[DATA UNDER STUDY]

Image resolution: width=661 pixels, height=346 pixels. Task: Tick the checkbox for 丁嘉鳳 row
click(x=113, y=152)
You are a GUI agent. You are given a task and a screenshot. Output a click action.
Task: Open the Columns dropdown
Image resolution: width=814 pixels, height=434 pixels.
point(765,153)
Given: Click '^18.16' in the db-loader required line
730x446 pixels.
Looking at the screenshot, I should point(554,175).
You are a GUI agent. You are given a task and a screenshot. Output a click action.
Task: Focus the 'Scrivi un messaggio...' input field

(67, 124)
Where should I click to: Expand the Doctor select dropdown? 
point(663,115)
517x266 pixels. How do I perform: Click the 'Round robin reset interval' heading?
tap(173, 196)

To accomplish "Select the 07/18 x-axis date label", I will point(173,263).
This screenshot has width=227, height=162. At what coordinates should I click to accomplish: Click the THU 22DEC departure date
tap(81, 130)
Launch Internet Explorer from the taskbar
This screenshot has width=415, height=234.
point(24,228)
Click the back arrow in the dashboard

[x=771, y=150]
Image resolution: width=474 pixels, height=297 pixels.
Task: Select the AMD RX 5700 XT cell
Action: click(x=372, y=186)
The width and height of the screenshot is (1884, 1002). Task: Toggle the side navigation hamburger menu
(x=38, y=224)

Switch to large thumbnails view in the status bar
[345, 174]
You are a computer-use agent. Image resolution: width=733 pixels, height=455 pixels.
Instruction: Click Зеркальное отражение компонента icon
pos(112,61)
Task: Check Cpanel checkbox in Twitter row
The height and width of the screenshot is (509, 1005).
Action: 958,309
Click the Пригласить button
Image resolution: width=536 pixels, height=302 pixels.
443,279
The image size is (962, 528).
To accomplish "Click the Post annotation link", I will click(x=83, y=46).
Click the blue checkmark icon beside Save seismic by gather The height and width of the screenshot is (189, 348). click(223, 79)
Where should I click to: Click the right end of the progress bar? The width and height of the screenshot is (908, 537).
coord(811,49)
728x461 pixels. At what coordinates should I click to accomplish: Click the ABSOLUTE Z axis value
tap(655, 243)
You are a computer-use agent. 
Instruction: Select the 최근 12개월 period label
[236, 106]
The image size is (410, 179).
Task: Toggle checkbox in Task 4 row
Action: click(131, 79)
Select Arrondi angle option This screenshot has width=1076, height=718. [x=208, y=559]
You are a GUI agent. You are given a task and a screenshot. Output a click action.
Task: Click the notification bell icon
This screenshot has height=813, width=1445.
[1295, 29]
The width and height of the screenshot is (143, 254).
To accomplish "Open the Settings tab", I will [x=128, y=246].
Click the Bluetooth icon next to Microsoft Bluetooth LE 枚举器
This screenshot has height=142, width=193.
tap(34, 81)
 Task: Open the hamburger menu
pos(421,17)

[/DATA UNDER STUDY]

### ABOUT THIS EXERCISE
Wherever the string "will" appears in a line of the records above, copy that line.

### TASK RESULT
To accomplish "Select the 07/18 x-axis date label", I will point(173,263).
To accomplish "Click the Post annotation link", I will click(x=83, y=46).
To accomplish "Open the Settings tab", I will [x=128, y=246].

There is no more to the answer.